El cineasta ha pretendido homenajear tanto los momentos vividos en su infancia dentro de una sala de proyección como a los padres del séptimo arte como fueron George Méliès y los hermanos Lumière con claros guiños a los grandes genios del cine mudo como Harold Lloyd en El hombre mosca (1923), Buster Keaton en El maquinista de la General (1926) o Charles Chaplin (1921) en El chico. Como dato curioso, una de las razones por las que el realizador se animó a rodar en 3D fue porque todavía se conservan tres películas de Méliès que, por raro que pueda parecer, estaban filmadas en tres dimensiones y en color. Por otra parte, Scorsese demuestra su cinefilia aportando dos piezas musicales de la banda sonora de La gran ilusión (1937) de Jean Renoir, en la que se cuenta uno de los mejores relatos de amistad de la historia del cine, ideologías aparte.

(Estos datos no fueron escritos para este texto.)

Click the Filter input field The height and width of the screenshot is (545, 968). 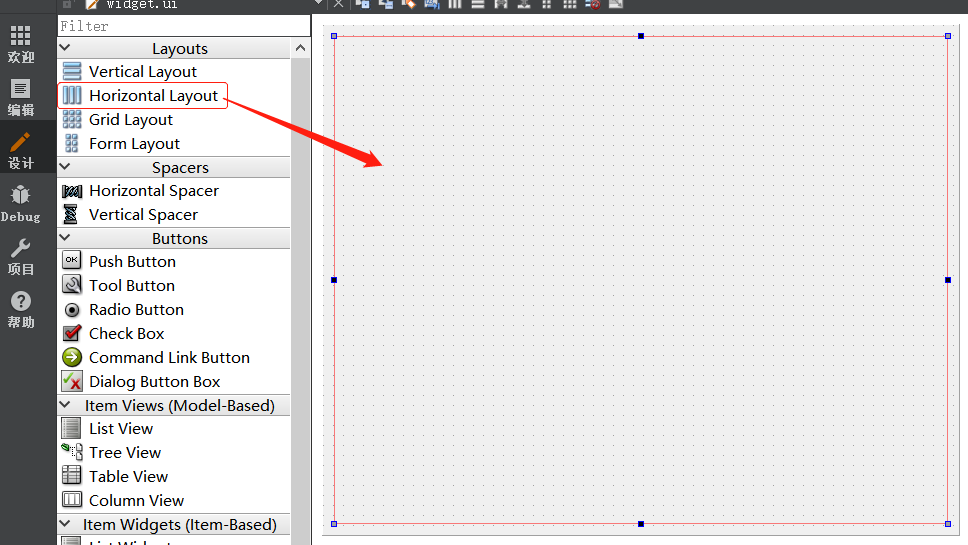(x=184, y=26)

La mayor virtud de este largometraje es que el director consigue trasladar al público su amor por el cine y a los clásicos de la literatura, y la capacidad de estas artes para introducirte en otros mundos y lugares.

Por otra parte, destacamos la peculiar relación que se establece entre el personaje interpretado por Ben Kingsley y el niño protagonista, pues tanto uno como otro se necesitan para superar los obstáculos que se encuentran en sus vidas. El autor quiere destacar la idea de padre adoptivo, un dato que obliga a recordar a dos obras maestras con la que guarda ciertas similitudes como Capitanes intrépidos (1937) de Víctor Fleming y Up (2009) de la factoría Pixar.

Finalmente, me ha gustado la escena en la que gracias a la tenacidad de un investigador se consigue colocar en el lugar que se merece a uno de los pilares (Méliès) del séptimo arte junto al creador del lenguaje cinematográfico David Wark Griffith.